Sunil Kumar, known by his stage name Narain, is an Indian actor, who works in Malayalam, Tamil and Telugu films. He debuted as an actor in Adoor Gopalakrishnan's Nizhalkuthu (2002), followed by the Malayalam films 4 the People (2004), Achuvinte Amma (2005), and Classmates (2006). Narain's Tamil and Telugu debuts were in Mysskin's Chithiram Pesuthadi (2006) and Jayaraj's Yuvasena (2004).

==Career==

Narain's first film was Nizhalkuthu. His first commercial film, 4 The People, was dubbed in Tamil and Telugu. He portrayed a struggling lawyer, Emmanuel John, in Achuvinte Amma and also played a doctor, Jeevan, in Sheelabathi. He also played roles in Annorikal and Classmates.

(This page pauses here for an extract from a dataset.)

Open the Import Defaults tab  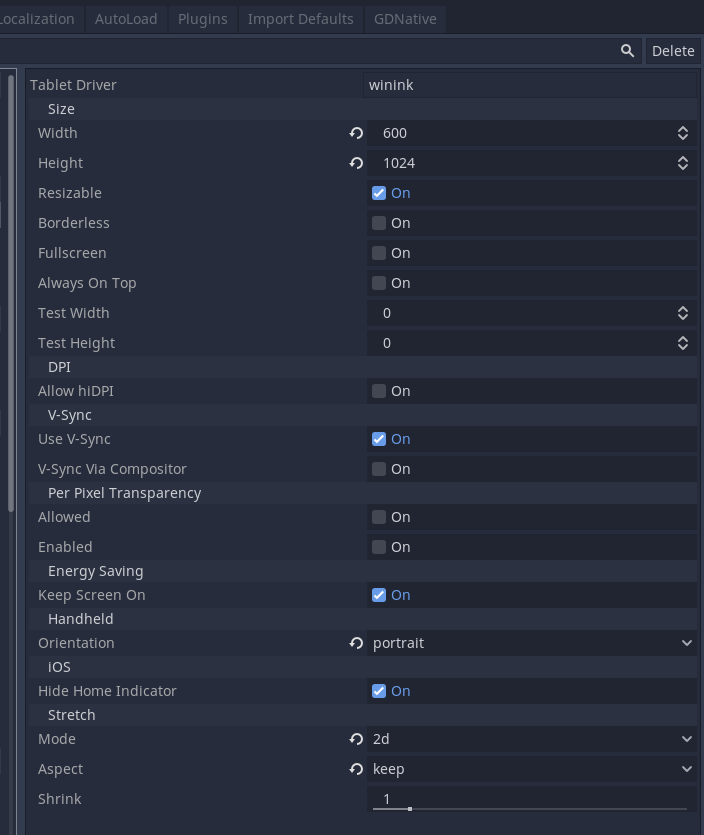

His debut Tamil movie was Chithiram Pesuthadi, alongside Malayalam actress Bhavana, who too made her Tamil debut through this film. Through Panthaya Kozhi, produced by director Lal, he has been re-launched as an independent action hero in the Malayalam film industry. In 2008, he did another youth-oriented Malayalam movie Minnaminnikoottam. He has acted in more than 20 Malayalam movies.

Narain worked with director Sathyan Anthikkad in the 2005 movie Achuvinte Amma and again in 2009 in Bhagyadevatha.

Narain played the lead role in P. T. Kunju Muhammed's Veeraputhran (2011). He collaborated with director Mysskin on the 2008 film Anjaathe and the 2012 superhero film Mugamoodi where he portrayed a villain. However his career high came through the 2019, Lokesh Kanagaraj directed venture Kaithi (2019), co starring with Karthi. In 2022, Vikram who bridges two films occurring in the same universe starring Kamal Haasan, Vijay Sethupathi, and Fahadh Faasil.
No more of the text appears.